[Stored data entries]
■ ■ ■ ■ ■ ■ ■
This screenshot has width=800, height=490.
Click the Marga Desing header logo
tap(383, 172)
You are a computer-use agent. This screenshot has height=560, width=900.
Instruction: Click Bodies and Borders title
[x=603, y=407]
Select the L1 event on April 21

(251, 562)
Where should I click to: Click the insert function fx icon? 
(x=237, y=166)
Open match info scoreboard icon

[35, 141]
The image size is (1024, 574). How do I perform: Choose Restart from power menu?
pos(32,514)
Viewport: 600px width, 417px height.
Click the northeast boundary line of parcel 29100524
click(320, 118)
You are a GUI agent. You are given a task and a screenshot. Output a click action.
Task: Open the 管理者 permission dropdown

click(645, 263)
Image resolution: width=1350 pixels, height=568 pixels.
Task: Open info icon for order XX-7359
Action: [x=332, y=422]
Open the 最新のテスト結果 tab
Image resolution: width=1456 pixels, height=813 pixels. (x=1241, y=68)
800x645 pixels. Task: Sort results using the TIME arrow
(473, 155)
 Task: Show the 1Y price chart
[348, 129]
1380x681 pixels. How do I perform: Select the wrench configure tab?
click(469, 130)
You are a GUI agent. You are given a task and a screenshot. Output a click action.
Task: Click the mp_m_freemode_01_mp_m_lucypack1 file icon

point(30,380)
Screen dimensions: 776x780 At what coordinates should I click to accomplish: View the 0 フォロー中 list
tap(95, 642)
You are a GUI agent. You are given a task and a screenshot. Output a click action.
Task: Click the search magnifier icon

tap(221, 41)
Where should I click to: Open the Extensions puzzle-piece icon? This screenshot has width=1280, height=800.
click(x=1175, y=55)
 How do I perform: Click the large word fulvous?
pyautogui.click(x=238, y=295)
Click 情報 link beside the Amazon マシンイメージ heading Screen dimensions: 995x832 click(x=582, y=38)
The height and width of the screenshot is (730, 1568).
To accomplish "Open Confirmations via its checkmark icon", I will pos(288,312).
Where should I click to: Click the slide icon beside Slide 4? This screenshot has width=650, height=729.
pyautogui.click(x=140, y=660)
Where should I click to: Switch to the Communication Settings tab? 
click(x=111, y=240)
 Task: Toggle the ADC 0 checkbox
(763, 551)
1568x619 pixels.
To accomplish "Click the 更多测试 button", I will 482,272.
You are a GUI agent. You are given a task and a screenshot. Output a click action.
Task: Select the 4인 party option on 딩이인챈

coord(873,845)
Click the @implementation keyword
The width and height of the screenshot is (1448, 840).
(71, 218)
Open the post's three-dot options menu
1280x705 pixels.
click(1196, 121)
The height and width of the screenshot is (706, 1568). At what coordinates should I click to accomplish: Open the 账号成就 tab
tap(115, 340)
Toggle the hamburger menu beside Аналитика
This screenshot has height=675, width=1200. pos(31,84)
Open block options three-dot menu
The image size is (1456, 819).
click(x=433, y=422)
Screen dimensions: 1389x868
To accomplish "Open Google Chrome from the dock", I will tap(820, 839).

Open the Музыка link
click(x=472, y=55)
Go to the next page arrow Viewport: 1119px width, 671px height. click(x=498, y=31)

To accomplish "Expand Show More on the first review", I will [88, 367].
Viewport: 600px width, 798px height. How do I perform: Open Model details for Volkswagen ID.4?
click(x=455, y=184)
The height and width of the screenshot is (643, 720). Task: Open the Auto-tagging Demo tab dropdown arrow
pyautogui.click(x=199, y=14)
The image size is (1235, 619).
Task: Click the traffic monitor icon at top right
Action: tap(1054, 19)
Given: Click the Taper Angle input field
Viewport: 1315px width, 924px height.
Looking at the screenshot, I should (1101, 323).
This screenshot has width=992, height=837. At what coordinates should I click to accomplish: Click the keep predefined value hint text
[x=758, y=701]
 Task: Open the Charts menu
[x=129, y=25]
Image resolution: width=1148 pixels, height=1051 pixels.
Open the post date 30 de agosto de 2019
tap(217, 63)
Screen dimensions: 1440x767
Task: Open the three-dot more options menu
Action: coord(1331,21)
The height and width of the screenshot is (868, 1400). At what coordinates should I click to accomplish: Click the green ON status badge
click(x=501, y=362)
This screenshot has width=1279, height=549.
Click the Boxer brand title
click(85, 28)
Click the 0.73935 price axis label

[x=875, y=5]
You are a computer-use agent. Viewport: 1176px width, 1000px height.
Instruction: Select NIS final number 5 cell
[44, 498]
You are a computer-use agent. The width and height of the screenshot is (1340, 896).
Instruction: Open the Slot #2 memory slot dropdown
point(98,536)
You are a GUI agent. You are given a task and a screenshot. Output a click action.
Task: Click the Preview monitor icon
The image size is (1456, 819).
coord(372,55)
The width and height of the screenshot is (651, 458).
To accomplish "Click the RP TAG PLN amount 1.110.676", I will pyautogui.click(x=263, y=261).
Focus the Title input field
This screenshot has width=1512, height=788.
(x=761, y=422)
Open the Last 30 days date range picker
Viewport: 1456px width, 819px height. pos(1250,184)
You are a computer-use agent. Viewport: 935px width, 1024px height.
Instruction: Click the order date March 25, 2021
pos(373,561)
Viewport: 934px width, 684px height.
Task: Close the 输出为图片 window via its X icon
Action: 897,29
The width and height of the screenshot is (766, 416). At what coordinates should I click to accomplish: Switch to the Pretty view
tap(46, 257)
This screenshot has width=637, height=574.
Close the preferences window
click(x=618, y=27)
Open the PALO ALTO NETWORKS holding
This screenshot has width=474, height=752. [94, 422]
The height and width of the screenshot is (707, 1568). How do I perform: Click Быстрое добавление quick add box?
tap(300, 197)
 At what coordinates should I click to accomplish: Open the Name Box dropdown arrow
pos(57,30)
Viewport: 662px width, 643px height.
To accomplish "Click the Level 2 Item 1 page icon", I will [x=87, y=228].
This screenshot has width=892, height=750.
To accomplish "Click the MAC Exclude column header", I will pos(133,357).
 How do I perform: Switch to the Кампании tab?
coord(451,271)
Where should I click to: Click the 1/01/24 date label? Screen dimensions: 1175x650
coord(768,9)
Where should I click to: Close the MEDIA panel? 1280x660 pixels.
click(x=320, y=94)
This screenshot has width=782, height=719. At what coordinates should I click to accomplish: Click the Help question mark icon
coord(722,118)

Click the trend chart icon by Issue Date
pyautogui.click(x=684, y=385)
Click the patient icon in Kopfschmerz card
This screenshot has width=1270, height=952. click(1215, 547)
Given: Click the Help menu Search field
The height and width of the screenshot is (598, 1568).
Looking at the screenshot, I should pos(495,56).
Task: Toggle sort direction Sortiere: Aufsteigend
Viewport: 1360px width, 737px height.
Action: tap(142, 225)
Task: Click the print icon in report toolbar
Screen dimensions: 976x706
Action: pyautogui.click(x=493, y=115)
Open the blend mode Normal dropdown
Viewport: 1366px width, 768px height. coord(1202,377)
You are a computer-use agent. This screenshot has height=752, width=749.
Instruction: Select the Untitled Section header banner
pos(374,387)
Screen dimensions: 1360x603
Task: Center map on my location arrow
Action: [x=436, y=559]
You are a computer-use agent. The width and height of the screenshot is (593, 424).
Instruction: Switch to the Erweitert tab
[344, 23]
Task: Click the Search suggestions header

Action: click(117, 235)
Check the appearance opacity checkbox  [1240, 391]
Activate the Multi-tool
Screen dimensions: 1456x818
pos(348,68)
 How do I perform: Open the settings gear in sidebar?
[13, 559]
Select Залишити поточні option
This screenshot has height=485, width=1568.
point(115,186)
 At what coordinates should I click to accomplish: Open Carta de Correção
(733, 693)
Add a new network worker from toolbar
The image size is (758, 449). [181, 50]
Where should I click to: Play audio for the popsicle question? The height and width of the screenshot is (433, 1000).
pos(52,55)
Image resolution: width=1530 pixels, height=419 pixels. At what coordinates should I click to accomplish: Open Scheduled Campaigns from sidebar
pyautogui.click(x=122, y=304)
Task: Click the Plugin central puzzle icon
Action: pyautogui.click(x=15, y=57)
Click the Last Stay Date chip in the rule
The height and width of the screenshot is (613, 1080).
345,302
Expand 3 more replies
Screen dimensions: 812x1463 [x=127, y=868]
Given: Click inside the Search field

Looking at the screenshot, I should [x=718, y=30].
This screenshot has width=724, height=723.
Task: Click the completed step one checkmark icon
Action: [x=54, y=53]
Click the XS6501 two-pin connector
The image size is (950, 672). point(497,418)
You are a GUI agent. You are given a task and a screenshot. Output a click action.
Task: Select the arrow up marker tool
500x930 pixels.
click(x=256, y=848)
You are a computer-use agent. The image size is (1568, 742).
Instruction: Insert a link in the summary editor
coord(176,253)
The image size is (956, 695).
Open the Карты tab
■ ■ ■ ■ ■ ■ ■
Short problem ▸
Reproduce the listing lines between the line holding "At what coordinates should I click to accomplish: Open the Name" and the line holding "coord(722,118)", inclusive, character for character.

Task solution ▸
 At what coordinates should I click to accomplish: Open the Name Box dropdown arrow
pos(57,30)
Viewport: 662px width, 643px height.
To accomplish "Click the Level 2 Item 1 page icon", I will [x=87, y=228].
This screenshot has width=892, height=750.
To accomplish "Click the MAC Exclude column header", I will pos(133,357).
 How do I perform: Switch to the Кампании tab?
coord(451,271)
Where should I click to: Click the 1/01/24 date label? Screen dimensions: 1175x650
coord(768,9)
Where should I click to: Close the MEDIA panel? 1280x660 pixels.
click(x=320, y=94)
This screenshot has width=782, height=719. At what coordinates should I click to accomplish: Click the Help question mark icon
coord(722,118)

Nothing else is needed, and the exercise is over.